▸ Task item: Everything from the line holding "Click the Вскармливание грудью input field" through the end of the records should be printed exactly, apart from the pictures.

· · · ·

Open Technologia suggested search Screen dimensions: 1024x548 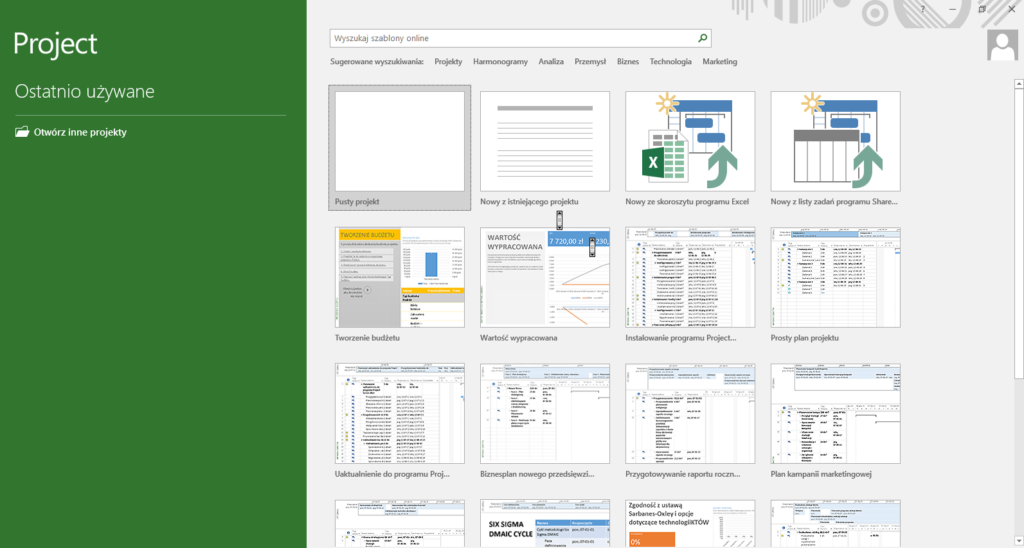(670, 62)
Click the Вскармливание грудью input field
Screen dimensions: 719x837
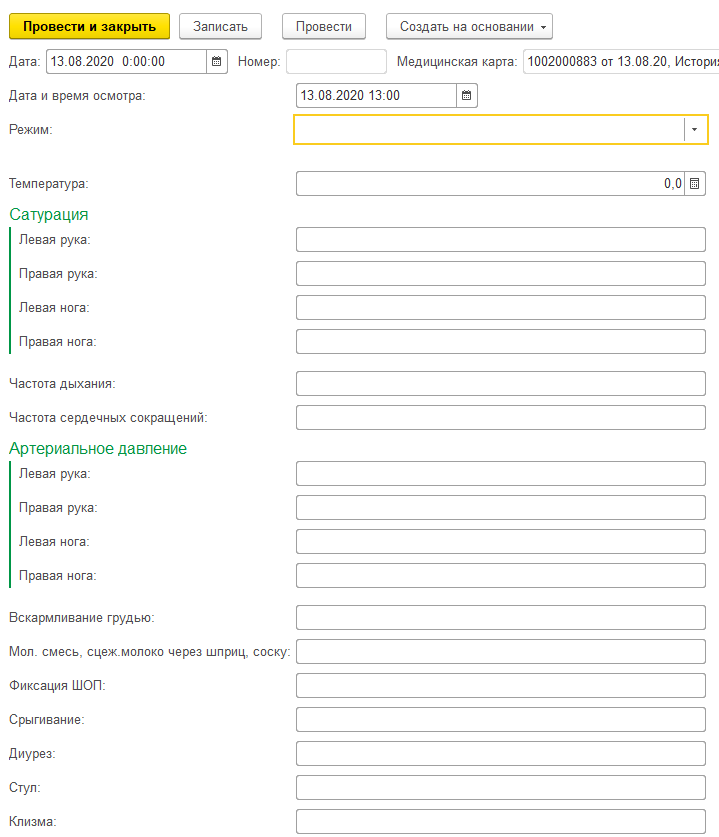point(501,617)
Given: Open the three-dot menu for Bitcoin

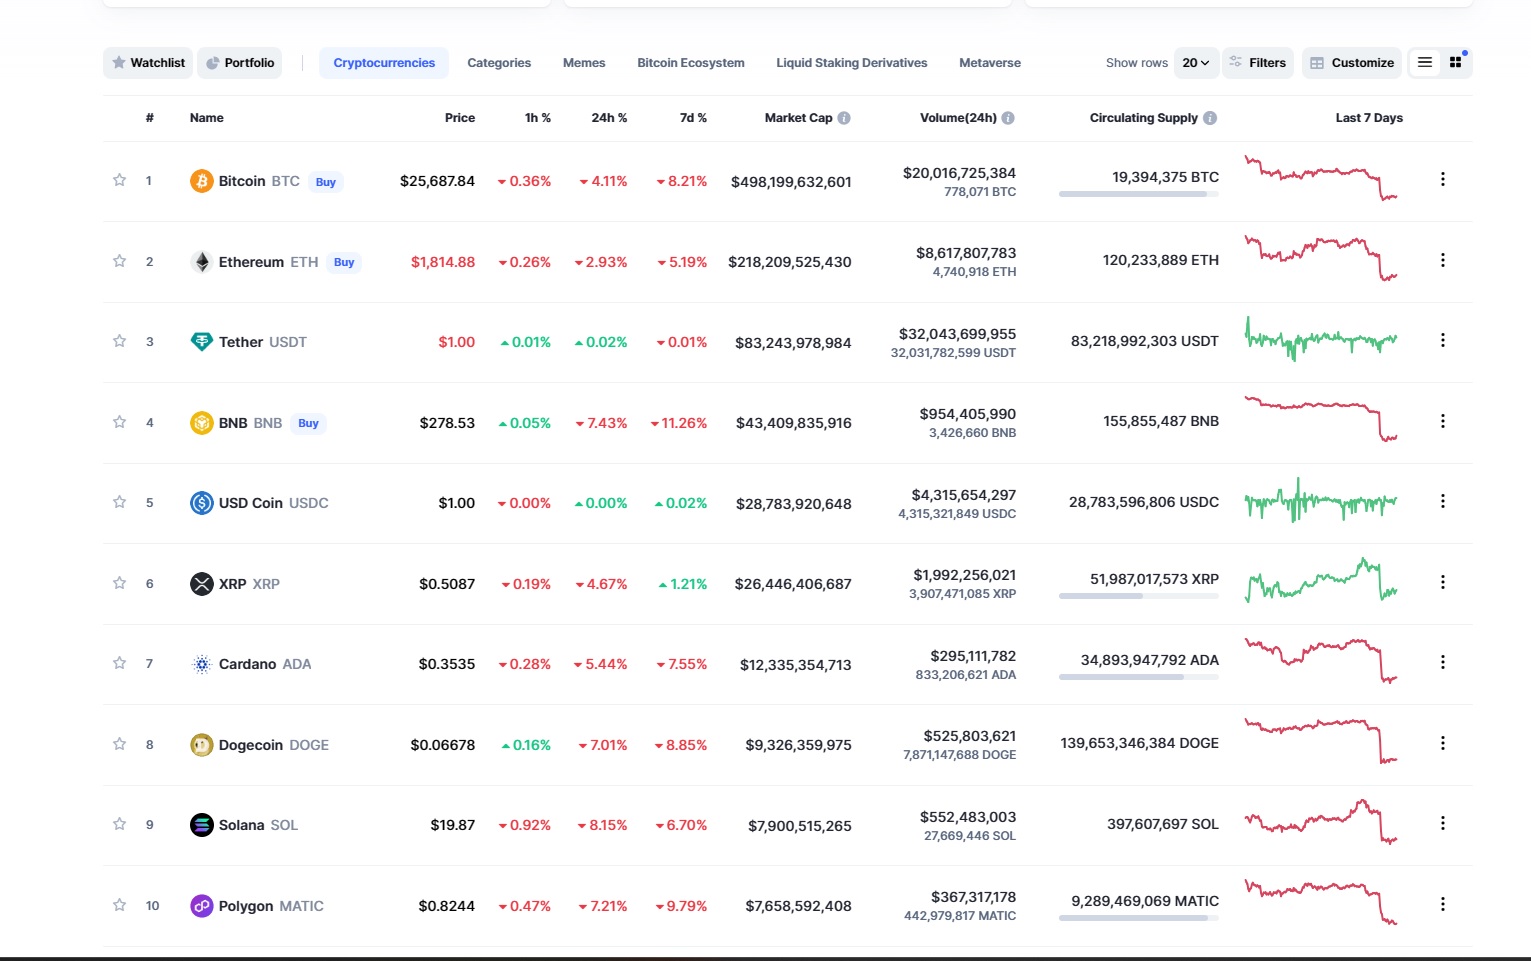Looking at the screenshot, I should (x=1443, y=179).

· · · ·

▸ Result below:
Click the Вскармливание грудью input field
Screen dimensions: 719x837
point(501,617)
Given: Open the three-dot menu for Bitcoin

Looking at the screenshot, I should (x=1443, y=179).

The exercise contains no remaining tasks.